§ Task goal: From the first line of the records through the line containing "Task: Open the SMTP Server Type combo box", retype every line exactly and nothing else.

▼▼▼

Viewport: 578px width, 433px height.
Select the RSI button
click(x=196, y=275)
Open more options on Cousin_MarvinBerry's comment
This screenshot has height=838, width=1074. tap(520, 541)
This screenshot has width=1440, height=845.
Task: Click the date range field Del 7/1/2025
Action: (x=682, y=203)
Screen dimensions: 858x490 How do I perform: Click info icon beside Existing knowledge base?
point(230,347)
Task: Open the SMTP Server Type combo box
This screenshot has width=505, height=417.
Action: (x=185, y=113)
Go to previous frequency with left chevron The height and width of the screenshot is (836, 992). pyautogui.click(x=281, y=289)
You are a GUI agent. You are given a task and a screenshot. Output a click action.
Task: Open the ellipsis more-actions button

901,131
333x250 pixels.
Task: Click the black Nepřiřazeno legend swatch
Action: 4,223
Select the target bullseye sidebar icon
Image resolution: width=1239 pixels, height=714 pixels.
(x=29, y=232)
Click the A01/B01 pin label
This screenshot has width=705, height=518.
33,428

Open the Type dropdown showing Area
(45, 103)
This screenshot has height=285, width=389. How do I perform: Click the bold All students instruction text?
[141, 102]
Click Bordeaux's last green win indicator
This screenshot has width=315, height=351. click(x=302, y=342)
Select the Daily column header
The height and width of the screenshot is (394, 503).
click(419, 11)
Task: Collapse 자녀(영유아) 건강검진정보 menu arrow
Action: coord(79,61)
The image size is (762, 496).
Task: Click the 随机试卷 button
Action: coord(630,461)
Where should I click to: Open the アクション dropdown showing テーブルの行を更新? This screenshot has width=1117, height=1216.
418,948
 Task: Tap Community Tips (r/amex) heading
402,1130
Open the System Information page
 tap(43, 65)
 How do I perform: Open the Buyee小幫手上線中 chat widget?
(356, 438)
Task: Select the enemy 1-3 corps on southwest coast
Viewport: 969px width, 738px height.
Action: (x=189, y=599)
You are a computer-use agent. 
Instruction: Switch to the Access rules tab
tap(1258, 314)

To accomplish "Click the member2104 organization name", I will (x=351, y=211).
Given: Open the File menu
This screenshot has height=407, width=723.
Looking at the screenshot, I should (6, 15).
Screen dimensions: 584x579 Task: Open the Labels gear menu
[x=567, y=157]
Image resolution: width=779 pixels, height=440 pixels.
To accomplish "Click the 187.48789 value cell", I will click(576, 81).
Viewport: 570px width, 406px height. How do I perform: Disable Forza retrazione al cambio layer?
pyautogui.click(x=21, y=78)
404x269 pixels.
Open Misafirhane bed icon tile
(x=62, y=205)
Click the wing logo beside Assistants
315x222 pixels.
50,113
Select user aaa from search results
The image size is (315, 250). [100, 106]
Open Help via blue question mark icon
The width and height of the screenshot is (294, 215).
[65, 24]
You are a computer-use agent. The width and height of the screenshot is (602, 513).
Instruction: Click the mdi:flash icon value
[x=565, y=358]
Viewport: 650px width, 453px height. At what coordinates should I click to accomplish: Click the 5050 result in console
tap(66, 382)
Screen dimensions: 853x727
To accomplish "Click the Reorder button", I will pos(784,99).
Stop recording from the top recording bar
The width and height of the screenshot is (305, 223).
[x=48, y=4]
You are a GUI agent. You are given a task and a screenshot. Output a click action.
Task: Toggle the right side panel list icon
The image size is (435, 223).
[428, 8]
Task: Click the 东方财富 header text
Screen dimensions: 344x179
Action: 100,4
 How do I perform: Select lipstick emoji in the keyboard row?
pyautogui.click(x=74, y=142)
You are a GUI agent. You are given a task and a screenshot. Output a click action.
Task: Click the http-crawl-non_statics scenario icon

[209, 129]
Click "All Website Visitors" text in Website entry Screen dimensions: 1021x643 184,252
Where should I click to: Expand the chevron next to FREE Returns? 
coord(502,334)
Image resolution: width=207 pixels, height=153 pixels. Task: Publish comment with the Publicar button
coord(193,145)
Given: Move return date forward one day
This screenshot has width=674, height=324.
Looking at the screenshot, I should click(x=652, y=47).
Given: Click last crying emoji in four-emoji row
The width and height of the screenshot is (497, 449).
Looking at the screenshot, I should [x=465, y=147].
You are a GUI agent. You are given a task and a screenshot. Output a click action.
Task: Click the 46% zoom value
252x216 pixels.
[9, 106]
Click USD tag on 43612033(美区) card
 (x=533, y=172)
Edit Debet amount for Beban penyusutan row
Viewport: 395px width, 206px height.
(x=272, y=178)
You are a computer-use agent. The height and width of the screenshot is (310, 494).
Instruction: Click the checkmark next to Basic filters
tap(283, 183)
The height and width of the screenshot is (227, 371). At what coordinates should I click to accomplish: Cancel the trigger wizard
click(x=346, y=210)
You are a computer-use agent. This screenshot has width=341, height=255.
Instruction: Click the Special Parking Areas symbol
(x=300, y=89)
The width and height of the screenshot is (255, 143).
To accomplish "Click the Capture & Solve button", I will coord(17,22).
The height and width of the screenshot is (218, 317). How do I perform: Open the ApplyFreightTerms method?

▲▲▲

§ Finished exercise:
Viewport: 578px width, 433px height.
Select the RSI button
click(x=196, y=275)
Open more options on Cousin_MarvinBerry's comment
This screenshot has height=838, width=1074. tap(520, 541)
This screenshot has width=1440, height=845.
Task: Click the date range field Del 7/1/2025
Action: (x=682, y=203)
Screen dimensions: 858x490 How do I perform: Click info icon beside Existing knowledge base?
point(230,347)
Task: Open the SMTP Server Type combo box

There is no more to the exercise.